Meta released its new flagship AI model, Maverick, on Saturday. This model achieved a second-place ranking in the LM Arena benchmark. LM Arena is a testing platform that relies on human raters to compare outputs from different models and select their preferences. However, several AI researchers quickly discovered a significant discrepancy between the version of Maverick deployed by Meta to LM Arena and the version widely used by developers.
Meta acknowledged in an announcement that the Maverick on LM Arena was an "experimental chat version." Meanwhile, a chart on the official Llama website indicates that Meta's LM Arena test used "Llama4Maverick optimized for dialogue." This discrepancy sparked questions within the research community.
AI researchers on the social media platform X noted a clear behavioral difference between the publicly downloadable Maverick and the version hosted on LM Arena. The LM Arena version was characterized by extensive use of emojis and lengthy responses, uncommon in the standard version. Researcher Nathan Lambert shared this finding on X, sarcastically commenting, "Okay, Llama4 is definitely a bit overcooked, haha.

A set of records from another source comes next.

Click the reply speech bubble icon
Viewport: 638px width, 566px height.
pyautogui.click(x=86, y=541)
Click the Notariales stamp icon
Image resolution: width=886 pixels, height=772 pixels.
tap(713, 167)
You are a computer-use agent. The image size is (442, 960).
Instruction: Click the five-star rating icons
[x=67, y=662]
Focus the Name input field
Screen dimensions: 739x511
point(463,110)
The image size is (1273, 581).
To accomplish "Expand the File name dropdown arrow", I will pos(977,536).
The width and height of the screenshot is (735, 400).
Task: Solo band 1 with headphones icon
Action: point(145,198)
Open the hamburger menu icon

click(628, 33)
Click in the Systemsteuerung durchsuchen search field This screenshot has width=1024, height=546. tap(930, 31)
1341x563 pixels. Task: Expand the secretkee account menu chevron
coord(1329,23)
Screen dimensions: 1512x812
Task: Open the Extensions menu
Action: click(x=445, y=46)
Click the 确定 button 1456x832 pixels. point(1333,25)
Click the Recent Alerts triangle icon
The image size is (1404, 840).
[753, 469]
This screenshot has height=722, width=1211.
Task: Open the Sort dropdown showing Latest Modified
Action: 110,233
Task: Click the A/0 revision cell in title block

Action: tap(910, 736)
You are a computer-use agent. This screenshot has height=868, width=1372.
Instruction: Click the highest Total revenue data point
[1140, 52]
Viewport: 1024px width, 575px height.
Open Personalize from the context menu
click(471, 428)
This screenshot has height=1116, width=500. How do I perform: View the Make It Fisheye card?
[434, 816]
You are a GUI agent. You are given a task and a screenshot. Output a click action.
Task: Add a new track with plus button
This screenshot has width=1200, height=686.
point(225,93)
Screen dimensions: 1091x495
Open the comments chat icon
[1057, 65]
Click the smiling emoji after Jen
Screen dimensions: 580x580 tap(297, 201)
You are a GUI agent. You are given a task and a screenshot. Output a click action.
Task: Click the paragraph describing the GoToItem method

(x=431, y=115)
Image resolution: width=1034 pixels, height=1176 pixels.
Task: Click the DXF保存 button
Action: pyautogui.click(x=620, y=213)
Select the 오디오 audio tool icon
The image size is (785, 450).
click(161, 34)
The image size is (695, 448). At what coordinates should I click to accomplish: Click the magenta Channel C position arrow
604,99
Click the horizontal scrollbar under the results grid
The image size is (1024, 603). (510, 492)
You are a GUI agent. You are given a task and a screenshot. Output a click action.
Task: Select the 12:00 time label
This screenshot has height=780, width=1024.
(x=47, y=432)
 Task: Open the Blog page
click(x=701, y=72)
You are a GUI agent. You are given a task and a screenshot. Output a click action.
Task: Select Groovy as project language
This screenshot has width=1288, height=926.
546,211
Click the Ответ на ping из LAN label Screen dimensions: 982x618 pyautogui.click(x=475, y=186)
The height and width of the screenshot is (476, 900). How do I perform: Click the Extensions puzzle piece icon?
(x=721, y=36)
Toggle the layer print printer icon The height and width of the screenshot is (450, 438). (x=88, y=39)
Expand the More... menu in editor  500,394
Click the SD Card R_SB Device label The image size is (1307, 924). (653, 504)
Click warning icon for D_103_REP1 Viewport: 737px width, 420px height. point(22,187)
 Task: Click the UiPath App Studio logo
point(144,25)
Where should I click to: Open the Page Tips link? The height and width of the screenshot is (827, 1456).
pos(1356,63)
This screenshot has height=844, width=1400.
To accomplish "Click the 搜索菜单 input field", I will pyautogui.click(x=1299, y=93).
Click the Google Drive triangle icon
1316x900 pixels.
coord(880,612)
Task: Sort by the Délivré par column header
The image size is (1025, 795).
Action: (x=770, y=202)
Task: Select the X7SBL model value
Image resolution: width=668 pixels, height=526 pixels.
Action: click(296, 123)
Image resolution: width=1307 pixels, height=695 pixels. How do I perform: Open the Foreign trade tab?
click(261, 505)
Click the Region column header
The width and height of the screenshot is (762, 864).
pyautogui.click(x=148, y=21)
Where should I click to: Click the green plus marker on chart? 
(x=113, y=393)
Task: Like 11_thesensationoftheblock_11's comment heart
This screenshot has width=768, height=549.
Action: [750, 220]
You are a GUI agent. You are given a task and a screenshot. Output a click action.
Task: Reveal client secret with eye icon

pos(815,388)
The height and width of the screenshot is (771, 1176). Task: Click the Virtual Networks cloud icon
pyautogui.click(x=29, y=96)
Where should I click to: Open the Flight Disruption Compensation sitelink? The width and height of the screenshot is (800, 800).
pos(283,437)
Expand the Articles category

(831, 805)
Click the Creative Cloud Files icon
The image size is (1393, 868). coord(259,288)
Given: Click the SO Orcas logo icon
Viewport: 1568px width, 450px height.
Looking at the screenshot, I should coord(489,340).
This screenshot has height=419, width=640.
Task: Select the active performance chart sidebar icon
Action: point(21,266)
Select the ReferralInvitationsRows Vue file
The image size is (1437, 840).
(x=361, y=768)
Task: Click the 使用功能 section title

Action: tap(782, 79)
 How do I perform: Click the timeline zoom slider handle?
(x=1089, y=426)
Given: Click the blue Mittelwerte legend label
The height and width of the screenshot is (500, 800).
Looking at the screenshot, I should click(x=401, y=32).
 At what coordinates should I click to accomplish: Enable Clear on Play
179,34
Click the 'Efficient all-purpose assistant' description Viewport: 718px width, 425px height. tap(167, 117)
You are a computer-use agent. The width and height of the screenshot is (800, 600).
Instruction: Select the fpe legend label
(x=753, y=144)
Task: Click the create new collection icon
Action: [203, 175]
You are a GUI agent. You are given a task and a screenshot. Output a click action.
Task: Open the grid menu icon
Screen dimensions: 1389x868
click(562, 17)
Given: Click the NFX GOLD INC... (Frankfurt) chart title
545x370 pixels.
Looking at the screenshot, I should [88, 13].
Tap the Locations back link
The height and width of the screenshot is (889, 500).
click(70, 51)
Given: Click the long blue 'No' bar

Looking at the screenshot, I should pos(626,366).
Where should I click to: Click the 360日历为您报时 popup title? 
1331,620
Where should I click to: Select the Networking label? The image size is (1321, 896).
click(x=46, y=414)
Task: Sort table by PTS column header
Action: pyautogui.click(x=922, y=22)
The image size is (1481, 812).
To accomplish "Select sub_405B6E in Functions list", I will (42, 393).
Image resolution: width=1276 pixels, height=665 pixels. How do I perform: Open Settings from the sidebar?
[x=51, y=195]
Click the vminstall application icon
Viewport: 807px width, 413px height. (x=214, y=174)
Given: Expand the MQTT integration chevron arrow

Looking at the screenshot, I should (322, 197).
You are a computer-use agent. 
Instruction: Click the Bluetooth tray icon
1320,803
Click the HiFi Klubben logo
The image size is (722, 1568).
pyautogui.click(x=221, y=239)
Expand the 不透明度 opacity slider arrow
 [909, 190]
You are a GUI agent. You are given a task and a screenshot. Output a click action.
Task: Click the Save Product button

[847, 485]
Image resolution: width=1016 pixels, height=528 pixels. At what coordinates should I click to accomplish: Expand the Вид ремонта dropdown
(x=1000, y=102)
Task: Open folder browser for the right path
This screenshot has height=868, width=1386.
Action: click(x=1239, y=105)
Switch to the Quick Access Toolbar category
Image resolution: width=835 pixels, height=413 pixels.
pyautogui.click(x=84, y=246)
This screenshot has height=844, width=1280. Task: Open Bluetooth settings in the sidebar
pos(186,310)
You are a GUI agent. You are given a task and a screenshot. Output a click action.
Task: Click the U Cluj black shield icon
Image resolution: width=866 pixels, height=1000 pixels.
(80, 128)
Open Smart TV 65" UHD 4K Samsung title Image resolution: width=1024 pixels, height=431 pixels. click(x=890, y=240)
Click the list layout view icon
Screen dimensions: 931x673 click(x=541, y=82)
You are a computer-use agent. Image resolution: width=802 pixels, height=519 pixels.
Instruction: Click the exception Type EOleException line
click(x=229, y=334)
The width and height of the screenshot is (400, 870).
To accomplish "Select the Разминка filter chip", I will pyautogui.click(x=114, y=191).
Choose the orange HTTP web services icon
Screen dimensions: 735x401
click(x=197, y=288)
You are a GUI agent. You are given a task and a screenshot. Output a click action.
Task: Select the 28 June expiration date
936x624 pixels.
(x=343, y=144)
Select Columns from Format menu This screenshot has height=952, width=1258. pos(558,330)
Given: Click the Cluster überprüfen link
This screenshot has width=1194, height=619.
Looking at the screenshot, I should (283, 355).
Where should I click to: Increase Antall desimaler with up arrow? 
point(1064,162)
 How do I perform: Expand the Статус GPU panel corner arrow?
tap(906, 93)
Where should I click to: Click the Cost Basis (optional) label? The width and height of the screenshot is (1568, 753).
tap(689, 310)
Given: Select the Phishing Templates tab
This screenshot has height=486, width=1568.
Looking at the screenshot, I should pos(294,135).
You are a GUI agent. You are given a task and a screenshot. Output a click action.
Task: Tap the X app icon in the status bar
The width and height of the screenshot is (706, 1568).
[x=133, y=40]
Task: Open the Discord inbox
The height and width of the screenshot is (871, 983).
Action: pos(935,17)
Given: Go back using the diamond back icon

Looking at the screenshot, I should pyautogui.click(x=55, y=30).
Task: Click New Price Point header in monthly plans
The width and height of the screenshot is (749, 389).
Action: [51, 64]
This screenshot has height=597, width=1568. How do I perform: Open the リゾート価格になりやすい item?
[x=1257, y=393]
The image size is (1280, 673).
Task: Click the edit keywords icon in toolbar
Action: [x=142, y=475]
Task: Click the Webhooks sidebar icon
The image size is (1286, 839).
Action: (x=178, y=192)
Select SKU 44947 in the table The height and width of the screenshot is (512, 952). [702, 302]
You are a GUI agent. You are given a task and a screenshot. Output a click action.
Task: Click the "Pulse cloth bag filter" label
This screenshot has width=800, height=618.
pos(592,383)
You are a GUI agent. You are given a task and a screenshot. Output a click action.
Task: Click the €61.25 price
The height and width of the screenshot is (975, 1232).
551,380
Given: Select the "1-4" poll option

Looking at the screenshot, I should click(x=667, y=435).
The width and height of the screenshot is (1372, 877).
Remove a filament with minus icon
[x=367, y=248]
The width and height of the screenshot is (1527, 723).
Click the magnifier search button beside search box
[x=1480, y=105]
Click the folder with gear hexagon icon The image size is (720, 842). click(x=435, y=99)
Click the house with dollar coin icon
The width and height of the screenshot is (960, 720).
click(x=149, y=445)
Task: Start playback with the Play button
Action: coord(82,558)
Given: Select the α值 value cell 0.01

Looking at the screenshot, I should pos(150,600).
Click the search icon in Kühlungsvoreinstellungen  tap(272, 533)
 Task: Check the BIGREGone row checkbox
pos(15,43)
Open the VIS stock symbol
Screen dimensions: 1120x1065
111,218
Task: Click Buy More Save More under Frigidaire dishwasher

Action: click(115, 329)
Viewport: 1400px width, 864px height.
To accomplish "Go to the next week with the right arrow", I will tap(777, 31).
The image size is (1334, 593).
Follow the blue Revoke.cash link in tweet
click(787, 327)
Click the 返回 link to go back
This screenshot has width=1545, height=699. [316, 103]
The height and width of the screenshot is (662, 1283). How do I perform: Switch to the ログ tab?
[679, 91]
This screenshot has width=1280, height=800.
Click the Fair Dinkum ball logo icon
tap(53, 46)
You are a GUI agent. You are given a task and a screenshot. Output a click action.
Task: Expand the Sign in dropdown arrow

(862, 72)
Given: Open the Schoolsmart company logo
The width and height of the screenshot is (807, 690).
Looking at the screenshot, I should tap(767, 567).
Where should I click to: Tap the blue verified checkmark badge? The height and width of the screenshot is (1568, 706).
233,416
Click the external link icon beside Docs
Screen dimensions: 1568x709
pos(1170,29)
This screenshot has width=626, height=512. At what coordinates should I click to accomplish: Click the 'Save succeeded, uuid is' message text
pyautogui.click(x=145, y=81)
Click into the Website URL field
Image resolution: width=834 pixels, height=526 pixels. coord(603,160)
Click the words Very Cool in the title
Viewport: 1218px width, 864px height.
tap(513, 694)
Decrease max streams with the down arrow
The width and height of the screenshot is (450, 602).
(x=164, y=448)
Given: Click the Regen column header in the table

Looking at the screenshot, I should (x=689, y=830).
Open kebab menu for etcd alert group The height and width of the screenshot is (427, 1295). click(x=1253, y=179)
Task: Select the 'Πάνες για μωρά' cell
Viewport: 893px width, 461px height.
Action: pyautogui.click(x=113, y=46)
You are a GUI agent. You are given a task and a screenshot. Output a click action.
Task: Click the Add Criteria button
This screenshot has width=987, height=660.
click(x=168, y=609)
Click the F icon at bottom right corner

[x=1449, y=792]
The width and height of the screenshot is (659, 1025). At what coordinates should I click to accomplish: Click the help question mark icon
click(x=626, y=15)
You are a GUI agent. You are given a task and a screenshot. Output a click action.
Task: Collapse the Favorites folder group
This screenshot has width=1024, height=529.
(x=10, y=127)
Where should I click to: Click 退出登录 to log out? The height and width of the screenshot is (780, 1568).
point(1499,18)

What part of Yaph City is this?", along with relevant screenshots.
This practice of tailoring a model for a specific benchmark and then releasing a supposedly "raw" version raises serious concerns. Primarily, it makes it difficult for developers to accurately predict the model's performance in real-world applications. Furthermore, this is considered misleading, as the purpose of benchmarks is to provide an objective snapshot of a single model's strengths and weaknesses across various tasks.
While LM Arena has not consistently been considered the most reliable metric for measuring AI model performance for various reasons, AI companies typically don't publicly admit to specifically optimizing models for better scores in benchmarks. Meta's approach appears to break this convention, prompting a broader discussion on the transparency of AI model evaluations.